Kutipan Teks =
PENGELOLAAN SANITASI DI SEKOLAH DASAR
Biofiltrasi Sumur Endapan dan Cluster Lapangan
Oleh:
Kiftirul
‘Aziz
Staf
Pengajar SD Negeri Kedungsari 5 Kota Magelang
1. Latar Belakang
Sanitasi menjadi sebuah keharusan dalam sisi kehidupan
manusia. Segala bentuk aktivitas manusia ditopang oleh sanitasi yang baik. Acapkali
mobilitas suatu elemen masyarakat tetap berjalan meskipun pada sekian banyak
tempat di beberapa wilayah mempunyai sanitasi kurang memadai. Konsekuensinya,
kualitas dari mobilitas tersebut kurang maksimal dan belum tercapainya keseimbangan
antar setiap komponen.
Sanitasi pada Sekolah Dasar Negeri Kedungsari 5 yang menjadi
salah satu sekolah favorit di kecamatan Magelang Utara, Kota Magelang, ini
menjadi masalah laten yang menyita perhatian stakeholder satuan pendidikan tersebut. Hasil observasi dan
wawancara dengan kepala sekolah serta dewan guru, luas lapangan belum memenuhi
standar dan belum tersedianya pengolahan limbah air.
Pengolahan limbah air dalam bentuk ideal dengan saluran
yang menuju sumur-sumur endapan dapat mengurangi permasalahan pembuangan sisa
air bekas pakai warga sekolah. Tempat pengolahan limbah ini dapat diletakkan
pada lahan strategis di lingkungan sekolah yang sekiranya aman serta dapat
mendukung proses filtrasi air kotor menjadi air layak resap.

Soal Latihan A =
Salin bagian kutipan tentang sanitasi sekolah dasar, dimulai dari "Sanitasi pada Sekolah" dan diakhiri pada "pengolahan limbah air.".
Soal Latihan B =
Berdasarkan kutipan tentang sanitasi sekolah dasar, dua masalah apa yang ditemukan dari hasil observasi dan wawancara dengan kepala sekolah serta dewan guru?
Soal Latihan C =
Teruskan tulisan tentang pengelolaan sanitasi di SD Negeri Kedungsari 5 mulai dari sesudah kalimat terakhir yang tercantum.

Cuplikan Data =
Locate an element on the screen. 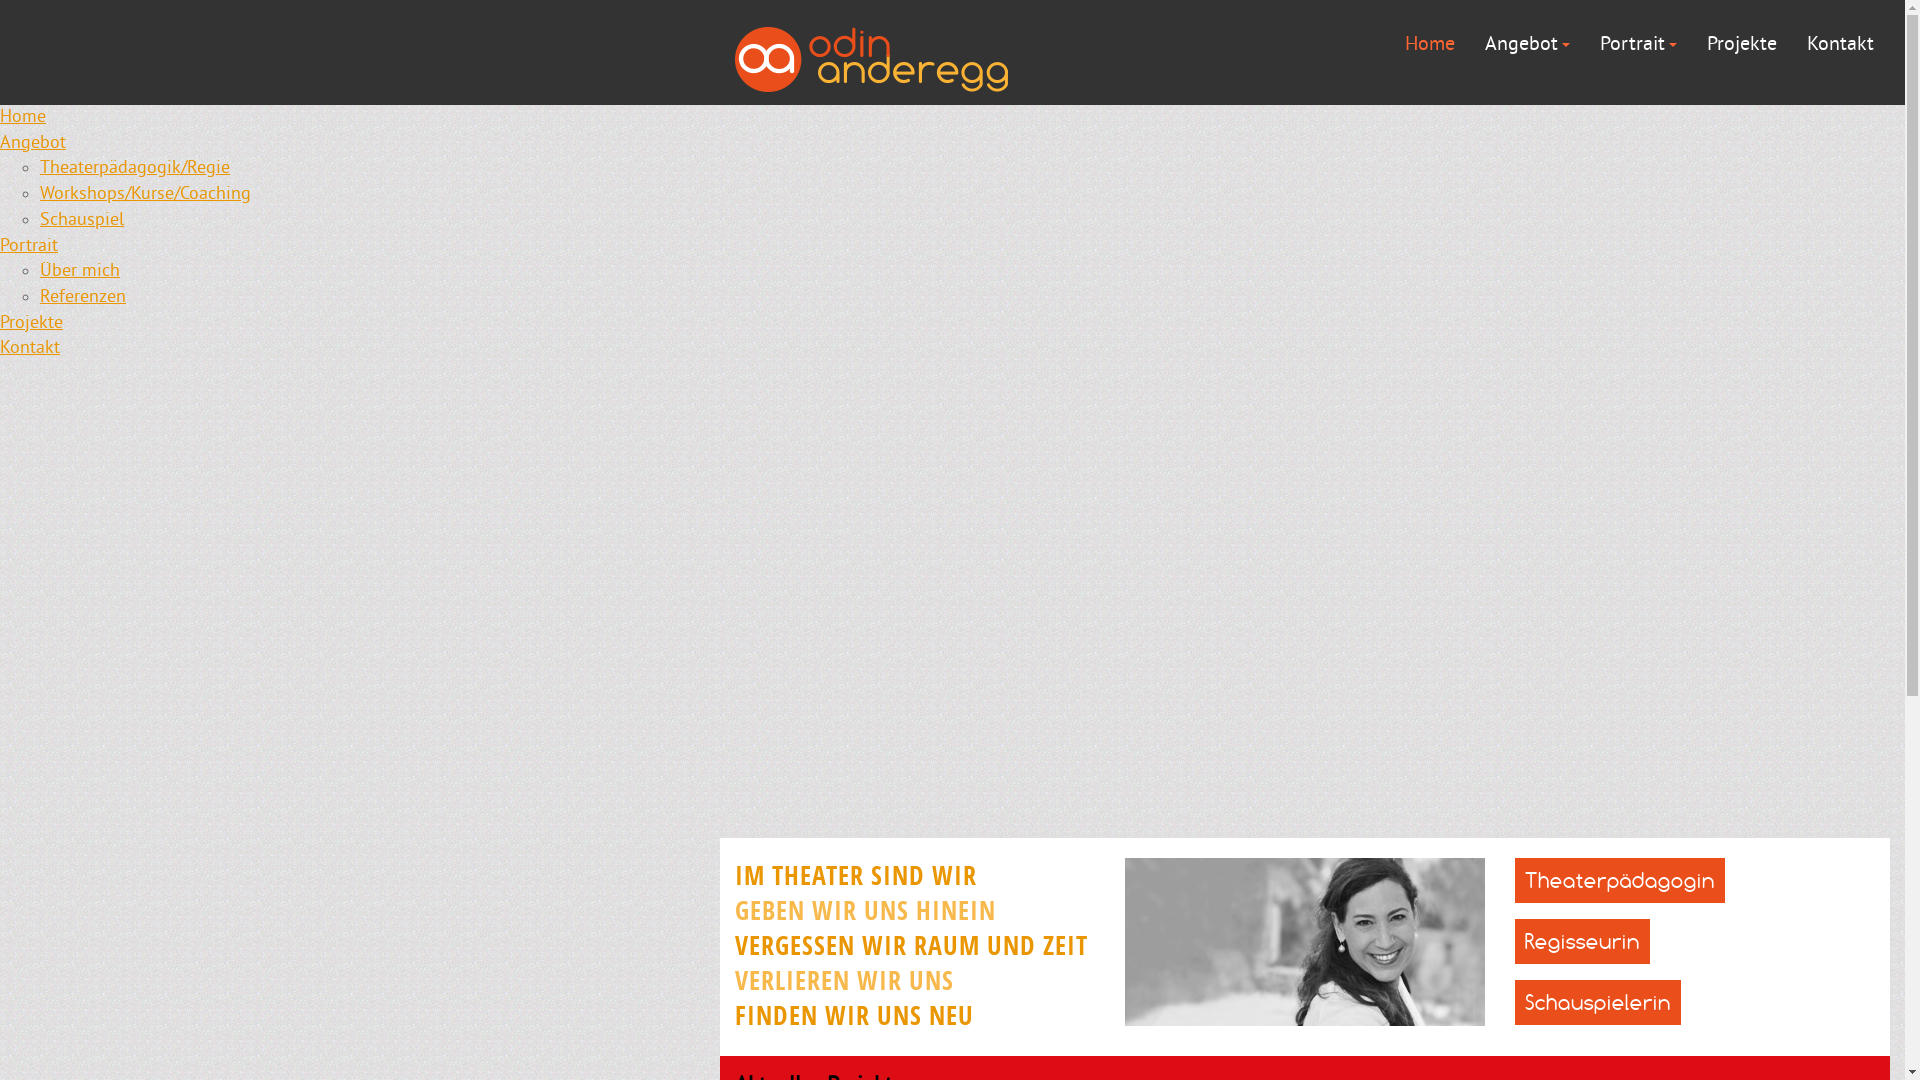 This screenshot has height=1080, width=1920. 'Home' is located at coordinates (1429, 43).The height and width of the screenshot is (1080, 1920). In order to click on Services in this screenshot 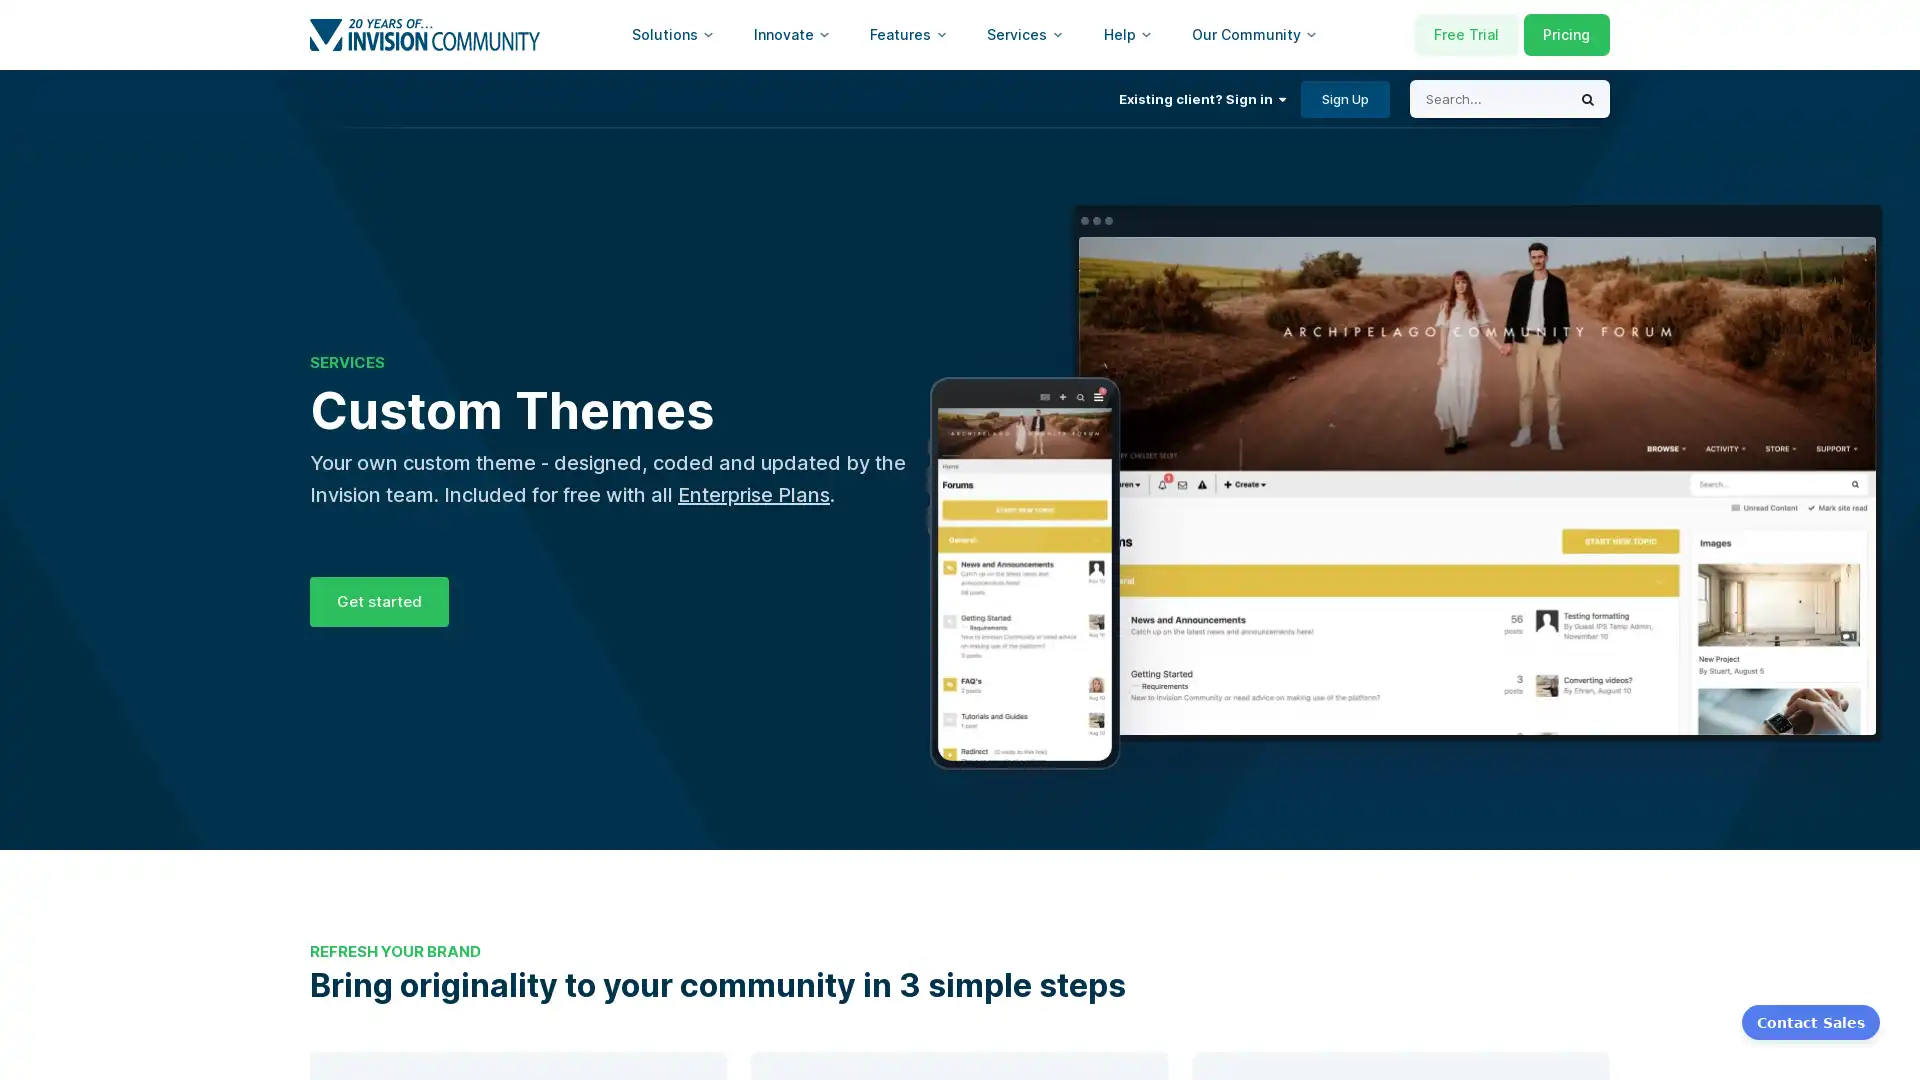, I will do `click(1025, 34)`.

Jawaban Latihan A =
Sanitasi pada Sekolah Dasar Negeri Kedungsari 5 yang menjadi
salah satu sekolah favorit di kecamatan Magelang Utara, Kota Magelang, ini
menjadi masalah laten yang menyita perhatian stakeholder satuan pendidikan tersebut. Hasil observasi dan
wawancara dengan kepala sekolah serta dewan guru, luas lapangan belum memenuhi
standar dan belum tersedianya pengolahan limbah air.

Jawaban Latihan B =
Luas lapangan belum memenuhi standar dan belum tersedianya pengolahan limbah air.

Jawaban Latihan C =
Pemberlakuan jadwal istirahat kelas atas kelas bawah dengan
menghindari benturan jadwal antar dua sekolah yang berada dalam satu komplek
merupakan alternatif tindakan praktis untuk meminimalisir persoalan yang
berkaitan dengan luas lapangan belum memenuhi standar sanitasi. Hal ini
berkaitan dengan ruang bermain anak yang dibatasi gedung sekolah dan pemukiman
penduduk.
Selain berbiaya murah serta tidak terlampau sulit, tindakan
pembuatan sumur endapan dirasa paling efektif dan tidak mengganggu proses
belajar mengajar. Pembuatan sumur endapan dapat dikelola oleh petugas taman dan
kebersihan sekolah. Kepala sekolah dan dewan guru bisa fokus pada tupoksi
dengan tetap memantau proses pengolahan limbah air tersebut, sehingga, kegiatan
belajar mengajar tidak terganggu dan standar sanitasi dapat tercapai.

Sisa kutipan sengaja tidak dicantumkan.